# Instructions to follow
Copy the items between the lines holding "Where should I" and "pos(1018,126)", inclusive, and put "group roster" in place of "member list". Change nothing else, and leave the pictures out.

# Records shown
#####

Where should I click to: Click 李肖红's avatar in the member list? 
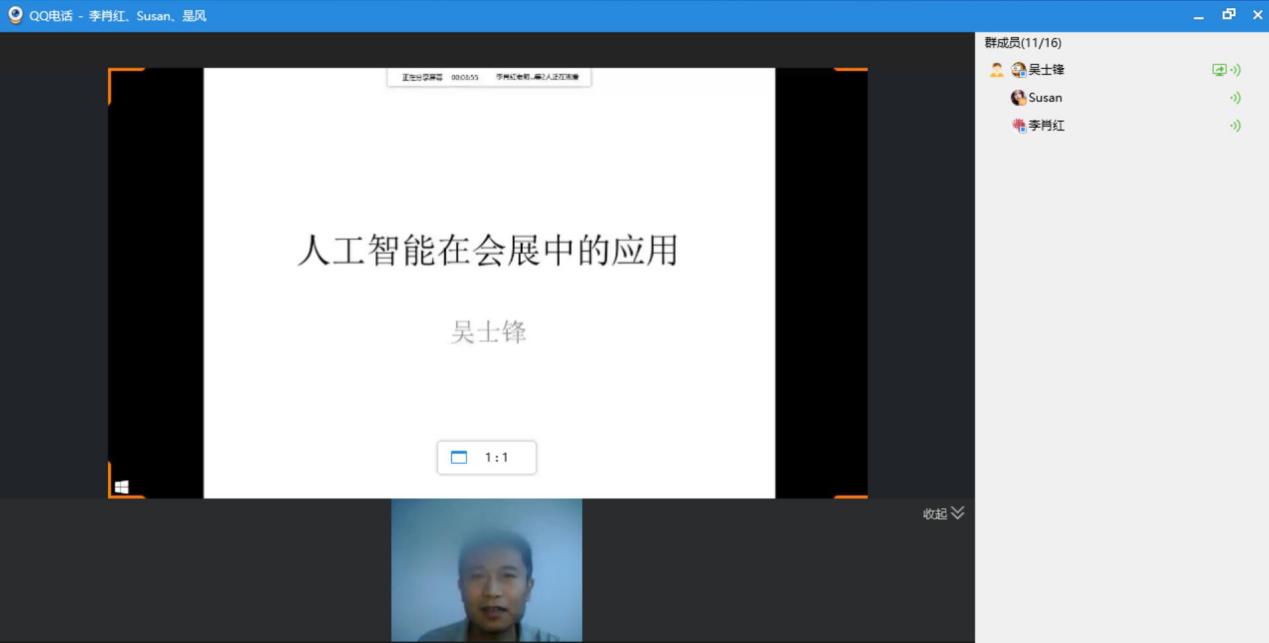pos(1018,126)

#####

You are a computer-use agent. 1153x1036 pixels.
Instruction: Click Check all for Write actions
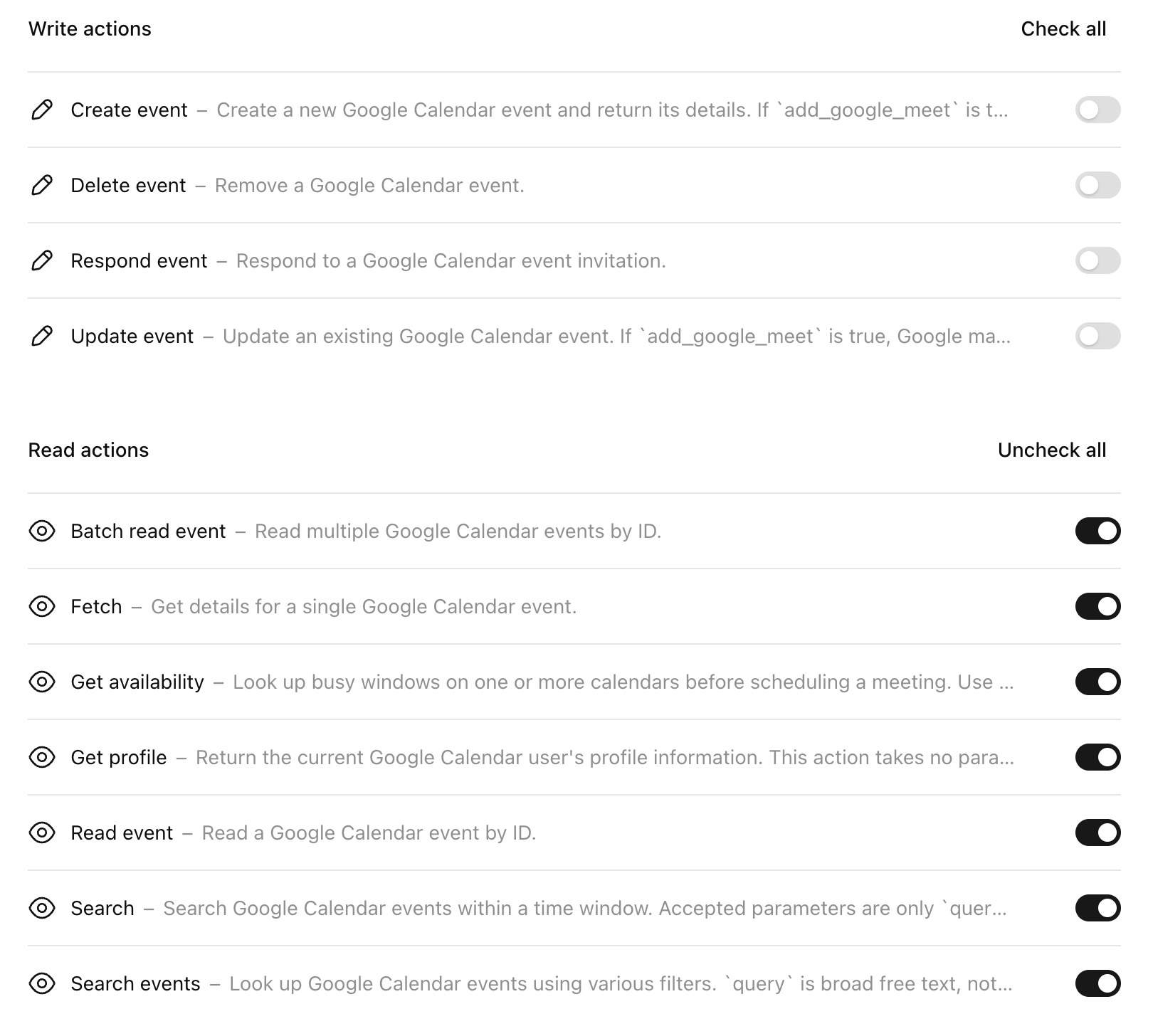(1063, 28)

#####

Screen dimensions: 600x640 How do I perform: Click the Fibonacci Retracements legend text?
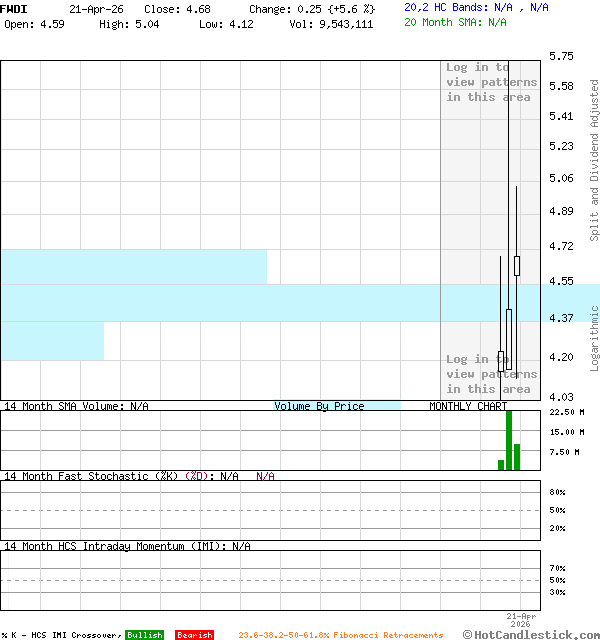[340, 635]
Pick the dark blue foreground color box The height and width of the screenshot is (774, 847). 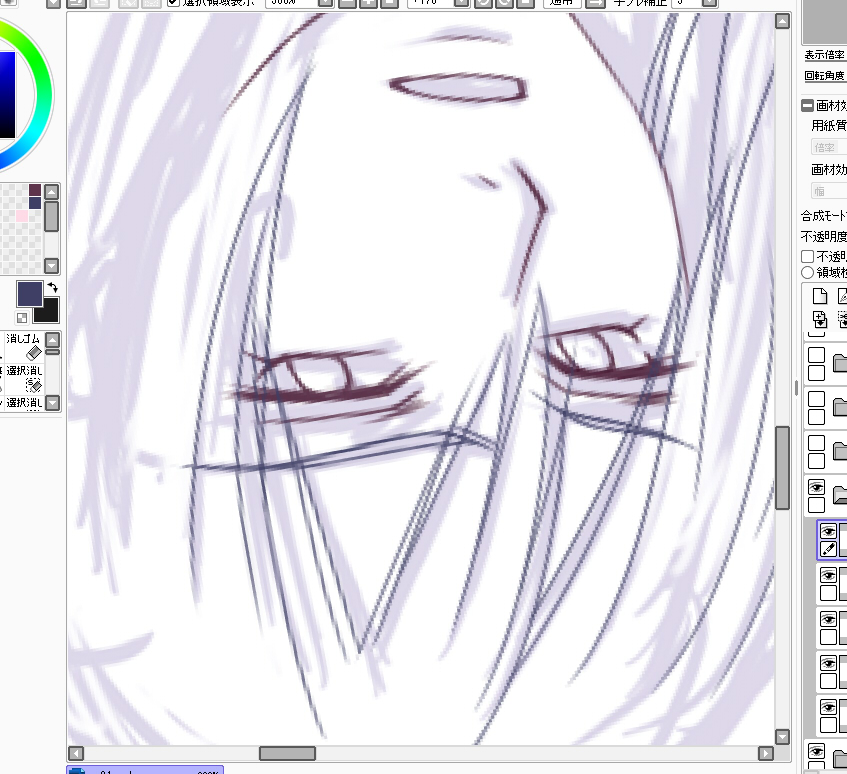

#####

# Result
Where should I click to: Click 李肖红's avatar in the group roster? 
pos(1018,126)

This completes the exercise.